**Stored data**
— begin —

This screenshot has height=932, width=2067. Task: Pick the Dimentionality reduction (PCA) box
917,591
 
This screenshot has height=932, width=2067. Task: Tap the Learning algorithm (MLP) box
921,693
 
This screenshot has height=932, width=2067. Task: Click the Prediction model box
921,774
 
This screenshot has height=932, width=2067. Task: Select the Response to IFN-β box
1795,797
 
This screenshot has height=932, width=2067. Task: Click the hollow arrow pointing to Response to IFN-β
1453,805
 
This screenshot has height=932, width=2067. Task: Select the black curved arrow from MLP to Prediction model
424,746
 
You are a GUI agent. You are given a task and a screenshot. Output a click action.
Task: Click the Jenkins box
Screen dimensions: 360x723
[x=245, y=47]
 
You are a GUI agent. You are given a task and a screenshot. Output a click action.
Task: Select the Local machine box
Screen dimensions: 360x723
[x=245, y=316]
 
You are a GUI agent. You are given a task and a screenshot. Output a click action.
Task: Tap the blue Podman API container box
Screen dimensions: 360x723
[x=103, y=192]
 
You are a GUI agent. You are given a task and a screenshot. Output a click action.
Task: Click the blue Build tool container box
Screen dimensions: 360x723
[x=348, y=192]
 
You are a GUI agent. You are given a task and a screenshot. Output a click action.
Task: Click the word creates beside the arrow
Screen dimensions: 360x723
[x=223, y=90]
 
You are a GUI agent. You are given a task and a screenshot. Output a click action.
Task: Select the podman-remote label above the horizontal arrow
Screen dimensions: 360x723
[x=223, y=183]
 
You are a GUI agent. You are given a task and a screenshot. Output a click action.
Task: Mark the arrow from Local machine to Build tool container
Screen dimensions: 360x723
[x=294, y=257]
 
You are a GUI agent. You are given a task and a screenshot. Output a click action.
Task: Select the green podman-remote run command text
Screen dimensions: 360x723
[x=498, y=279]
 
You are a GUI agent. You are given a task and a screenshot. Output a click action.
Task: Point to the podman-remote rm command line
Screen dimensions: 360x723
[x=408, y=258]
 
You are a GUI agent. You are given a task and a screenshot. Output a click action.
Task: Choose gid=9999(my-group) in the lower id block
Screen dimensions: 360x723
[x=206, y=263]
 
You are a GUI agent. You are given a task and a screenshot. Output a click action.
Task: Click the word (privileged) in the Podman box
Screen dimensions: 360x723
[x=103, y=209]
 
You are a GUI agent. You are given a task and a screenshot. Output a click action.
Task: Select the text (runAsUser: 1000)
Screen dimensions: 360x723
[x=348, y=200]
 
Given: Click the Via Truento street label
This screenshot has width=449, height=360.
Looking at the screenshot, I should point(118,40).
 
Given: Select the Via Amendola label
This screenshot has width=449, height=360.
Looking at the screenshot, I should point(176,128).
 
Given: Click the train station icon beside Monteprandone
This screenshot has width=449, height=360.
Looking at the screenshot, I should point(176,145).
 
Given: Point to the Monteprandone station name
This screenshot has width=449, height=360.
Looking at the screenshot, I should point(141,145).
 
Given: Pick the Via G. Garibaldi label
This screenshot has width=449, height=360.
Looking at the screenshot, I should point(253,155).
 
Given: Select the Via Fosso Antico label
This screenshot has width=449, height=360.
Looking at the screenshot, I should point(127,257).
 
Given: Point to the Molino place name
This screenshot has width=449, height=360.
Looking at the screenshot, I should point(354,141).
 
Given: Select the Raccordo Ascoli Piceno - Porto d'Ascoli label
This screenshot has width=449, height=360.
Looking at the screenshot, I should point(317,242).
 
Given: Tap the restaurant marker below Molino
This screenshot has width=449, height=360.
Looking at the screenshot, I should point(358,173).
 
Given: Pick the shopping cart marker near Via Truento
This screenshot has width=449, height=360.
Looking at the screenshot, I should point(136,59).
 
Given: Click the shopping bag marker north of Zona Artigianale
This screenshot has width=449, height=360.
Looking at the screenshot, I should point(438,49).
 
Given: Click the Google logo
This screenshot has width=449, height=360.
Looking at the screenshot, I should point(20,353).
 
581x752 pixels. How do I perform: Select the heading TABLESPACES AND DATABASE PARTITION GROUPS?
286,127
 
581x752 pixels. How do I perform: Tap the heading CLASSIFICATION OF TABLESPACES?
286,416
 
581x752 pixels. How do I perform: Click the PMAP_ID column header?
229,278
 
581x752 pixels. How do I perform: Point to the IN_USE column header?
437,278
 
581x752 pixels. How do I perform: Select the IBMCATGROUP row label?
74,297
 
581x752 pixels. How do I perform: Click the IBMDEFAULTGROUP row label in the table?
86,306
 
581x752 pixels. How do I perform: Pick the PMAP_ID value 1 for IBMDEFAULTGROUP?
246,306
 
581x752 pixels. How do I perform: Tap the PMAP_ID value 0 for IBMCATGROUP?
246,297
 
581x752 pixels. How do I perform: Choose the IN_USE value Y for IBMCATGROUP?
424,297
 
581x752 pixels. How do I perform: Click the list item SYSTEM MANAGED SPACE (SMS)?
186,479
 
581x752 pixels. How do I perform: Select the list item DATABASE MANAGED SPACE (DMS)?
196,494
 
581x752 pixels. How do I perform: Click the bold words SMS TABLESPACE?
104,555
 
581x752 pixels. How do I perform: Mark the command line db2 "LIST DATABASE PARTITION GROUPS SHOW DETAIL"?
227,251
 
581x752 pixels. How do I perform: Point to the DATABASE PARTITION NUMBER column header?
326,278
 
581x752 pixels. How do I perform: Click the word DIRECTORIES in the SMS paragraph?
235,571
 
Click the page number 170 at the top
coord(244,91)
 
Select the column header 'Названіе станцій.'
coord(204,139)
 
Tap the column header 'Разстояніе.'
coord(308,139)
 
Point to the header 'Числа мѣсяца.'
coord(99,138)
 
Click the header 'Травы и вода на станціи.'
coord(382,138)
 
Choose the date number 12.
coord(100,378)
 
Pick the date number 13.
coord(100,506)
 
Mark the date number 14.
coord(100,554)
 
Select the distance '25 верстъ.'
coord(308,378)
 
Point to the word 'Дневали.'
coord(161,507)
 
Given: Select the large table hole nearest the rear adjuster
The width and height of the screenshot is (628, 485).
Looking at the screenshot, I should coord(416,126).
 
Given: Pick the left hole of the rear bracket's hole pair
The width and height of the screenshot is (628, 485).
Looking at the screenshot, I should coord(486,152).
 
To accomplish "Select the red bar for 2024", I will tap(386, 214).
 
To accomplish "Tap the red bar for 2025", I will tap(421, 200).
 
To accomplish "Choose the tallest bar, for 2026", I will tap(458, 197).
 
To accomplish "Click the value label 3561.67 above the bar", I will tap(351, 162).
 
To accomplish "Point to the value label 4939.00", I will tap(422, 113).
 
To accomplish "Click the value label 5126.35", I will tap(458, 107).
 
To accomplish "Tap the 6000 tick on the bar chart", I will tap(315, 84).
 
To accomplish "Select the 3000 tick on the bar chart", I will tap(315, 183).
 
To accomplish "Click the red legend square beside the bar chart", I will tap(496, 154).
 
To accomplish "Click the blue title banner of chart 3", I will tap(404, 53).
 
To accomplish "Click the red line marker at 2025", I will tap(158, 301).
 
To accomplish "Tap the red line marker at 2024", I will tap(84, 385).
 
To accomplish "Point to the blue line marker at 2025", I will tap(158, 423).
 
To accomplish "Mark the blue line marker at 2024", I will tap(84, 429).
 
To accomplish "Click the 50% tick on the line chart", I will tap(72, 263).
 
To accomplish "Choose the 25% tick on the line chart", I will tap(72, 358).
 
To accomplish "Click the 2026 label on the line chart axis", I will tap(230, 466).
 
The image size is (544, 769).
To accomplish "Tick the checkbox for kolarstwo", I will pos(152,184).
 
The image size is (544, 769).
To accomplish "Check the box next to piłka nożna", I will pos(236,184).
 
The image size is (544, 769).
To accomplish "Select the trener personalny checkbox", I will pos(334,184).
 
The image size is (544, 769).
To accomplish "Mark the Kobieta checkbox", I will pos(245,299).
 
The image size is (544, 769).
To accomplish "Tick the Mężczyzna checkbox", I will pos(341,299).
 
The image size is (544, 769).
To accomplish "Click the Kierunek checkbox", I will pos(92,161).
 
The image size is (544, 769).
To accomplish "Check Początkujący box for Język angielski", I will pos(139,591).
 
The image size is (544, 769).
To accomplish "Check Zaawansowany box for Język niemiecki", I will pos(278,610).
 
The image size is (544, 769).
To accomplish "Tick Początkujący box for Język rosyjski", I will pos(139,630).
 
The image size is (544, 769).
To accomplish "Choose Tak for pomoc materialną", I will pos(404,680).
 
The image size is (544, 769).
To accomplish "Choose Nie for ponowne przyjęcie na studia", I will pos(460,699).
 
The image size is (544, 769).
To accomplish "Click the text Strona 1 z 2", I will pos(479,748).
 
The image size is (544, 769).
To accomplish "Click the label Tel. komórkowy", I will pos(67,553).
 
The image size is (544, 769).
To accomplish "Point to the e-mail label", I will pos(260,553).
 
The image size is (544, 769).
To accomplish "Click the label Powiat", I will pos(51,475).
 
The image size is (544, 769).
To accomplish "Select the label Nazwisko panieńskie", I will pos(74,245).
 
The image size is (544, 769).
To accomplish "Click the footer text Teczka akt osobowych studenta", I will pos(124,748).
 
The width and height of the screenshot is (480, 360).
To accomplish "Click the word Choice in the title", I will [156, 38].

— end —

Duplicate the records above, from the line containing "Given: Select the large" through the line containing "will tap(84, 429).", with no changes.

**Answer to the exercise**
Given: Select the large table hole nearest the rear adjuster
The width and height of the screenshot is (628, 485).
Looking at the screenshot, I should coord(416,126).
 
Given: Pick the left hole of the rear bracket's hole pair
The width and height of the screenshot is (628, 485).
Looking at the screenshot, I should coord(486,152).
 
To accomplish "Select the red bar for 2024", I will tap(386, 214).
 
To accomplish "Tap the red bar for 2025", I will tap(421, 200).
 
To accomplish "Choose the tallest bar, for 2026", I will tap(458, 197).
 
To accomplish "Click the value label 3561.67 above the bar", I will tap(351, 162).
 
To accomplish "Point to the value label 4939.00", I will tap(422, 113).
 
To accomplish "Click the value label 5126.35", I will tap(458, 107).
 
To accomplish "Tap the 6000 tick on the bar chart", I will tap(315, 84).
 
To accomplish "Select the 3000 tick on the bar chart", I will tap(315, 183).
 
To accomplish "Click the red legend square beside the bar chart", I will tap(496, 154).
 
To accomplish "Click the blue title banner of chart 3", I will tap(404, 53).
 
To accomplish "Click the red line marker at 2025", I will tap(158, 301).
 
To accomplish "Tap the red line marker at 2024", I will tap(84, 385).
 
To accomplish "Point to the blue line marker at 2025", I will tap(158, 423).
 
To accomplish "Mark the blue line marker at 2024", I will tap(84, 429).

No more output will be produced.